Hugo: Jamar Johnson, Indiana
Si Justin Fields n’est pas le 2ème choix de la draft, et peut-être même pas le 3ème, il y aura peu d’explications à cela. L’une d’entre elles s’appellent Jamar Johnson. Car la performance du leader défensif d’Indiana face à toute l’attaque d’Ohio State est tout bonnement une des meilleures prestations qu’un prospect ait pu offrir cette année. Jusqu’ici peu connu du grand public, Johnson a affiché dans un match pourquoi il devrait être drafté dans le top50: il est partout. En couverture en zone, en couverture sur l’homme, dans la boîte, dans le slot, pour blitzer, Johnson bouge tout le temps et de manière toujours intelligente dans un schéma d’Indiana qui a fait faire des cauchemars au QB des Buckeyes. Ce n’est pas le joueur le plus athlétique mais dans un schéma qui privilégie les S polyvalents et playmaker, Jamar Johnson possède un profil très attrayant.

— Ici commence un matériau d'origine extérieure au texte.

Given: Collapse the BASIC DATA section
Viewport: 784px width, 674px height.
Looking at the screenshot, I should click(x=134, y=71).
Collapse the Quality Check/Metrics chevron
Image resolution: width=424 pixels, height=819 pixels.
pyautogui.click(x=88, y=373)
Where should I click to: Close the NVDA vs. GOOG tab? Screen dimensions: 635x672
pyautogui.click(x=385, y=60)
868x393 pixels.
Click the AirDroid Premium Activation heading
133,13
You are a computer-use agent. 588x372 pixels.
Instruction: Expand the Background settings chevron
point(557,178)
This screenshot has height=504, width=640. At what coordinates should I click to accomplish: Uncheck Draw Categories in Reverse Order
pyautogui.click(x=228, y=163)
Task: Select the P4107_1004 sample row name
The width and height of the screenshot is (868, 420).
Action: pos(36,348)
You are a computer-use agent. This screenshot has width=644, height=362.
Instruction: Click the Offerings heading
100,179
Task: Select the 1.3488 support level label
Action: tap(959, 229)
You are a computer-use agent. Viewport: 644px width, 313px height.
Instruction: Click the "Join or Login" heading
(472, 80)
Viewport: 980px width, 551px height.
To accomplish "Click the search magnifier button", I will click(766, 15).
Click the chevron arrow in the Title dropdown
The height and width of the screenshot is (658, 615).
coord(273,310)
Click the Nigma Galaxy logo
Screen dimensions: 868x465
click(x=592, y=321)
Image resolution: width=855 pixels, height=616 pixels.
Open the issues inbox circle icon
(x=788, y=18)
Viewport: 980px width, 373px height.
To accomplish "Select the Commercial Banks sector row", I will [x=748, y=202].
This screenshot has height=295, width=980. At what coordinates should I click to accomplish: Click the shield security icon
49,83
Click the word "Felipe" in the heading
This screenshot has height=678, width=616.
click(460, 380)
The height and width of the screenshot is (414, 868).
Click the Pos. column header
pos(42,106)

Tonyo: Divine Deablo, Virginia Tech

D’abord son prénom ne peut qu’amener la réussite. On ne peut pas s’appeler divin et échouer. Impossible. Et puis le garçon est un monstre physique : 1,93 m, 103 kg, 4,44 secondes au 40 yards… Les mensurations de Kam Chancellor et la vitesse des meilleurs receveurs.
Receveur, le poste auquel il était d’ailleurs censé joué à Virginia Tech, après avoir été un quarterback au lycée, et avant de faire la transition en défense. Une expérience certainement à l’origine de son excellente lecture du jeu. Il est également un as en équipes spéciales, où il a joué 739 snaps à l’université. À quel poste se stabilisera-t-il en NFL ? Safety ou linebacker ? L’équipe qui le draftera devra en avoir une idée pour éviter qu’il soit éternellement le popotin entre deux chaises. Quoi qu’il en soit, Deablo est un joueur de foot dans le sens le plus pur du terme, un playmaker et un leader.
Si le plaisir des yeux n’est pas gage de succès en NFL, découvrir des joueurs qui nous font vibrer est aussi une des parties les plus encourageantes du processus pré-draft. Les joueurs que nous vous avons présenté ici ne sont pas forcément des sleepers, ils ne seront pas forcément des steals et peut-être pas non plus des stars. Mais ils ont chacun été une bouffée d’air frais dans une période où tout est à l’évaluation et aux calculs prévisionnels. Dans un environnement presque froid, la chaleur d’une belle action qui nous fait lever les sourcils, c’est déjà énorme pour les évaluateurs du dimanche que nous sommes, aussi nous avons hâte de voir ces joueurs se mesurer aux tous meilleurs.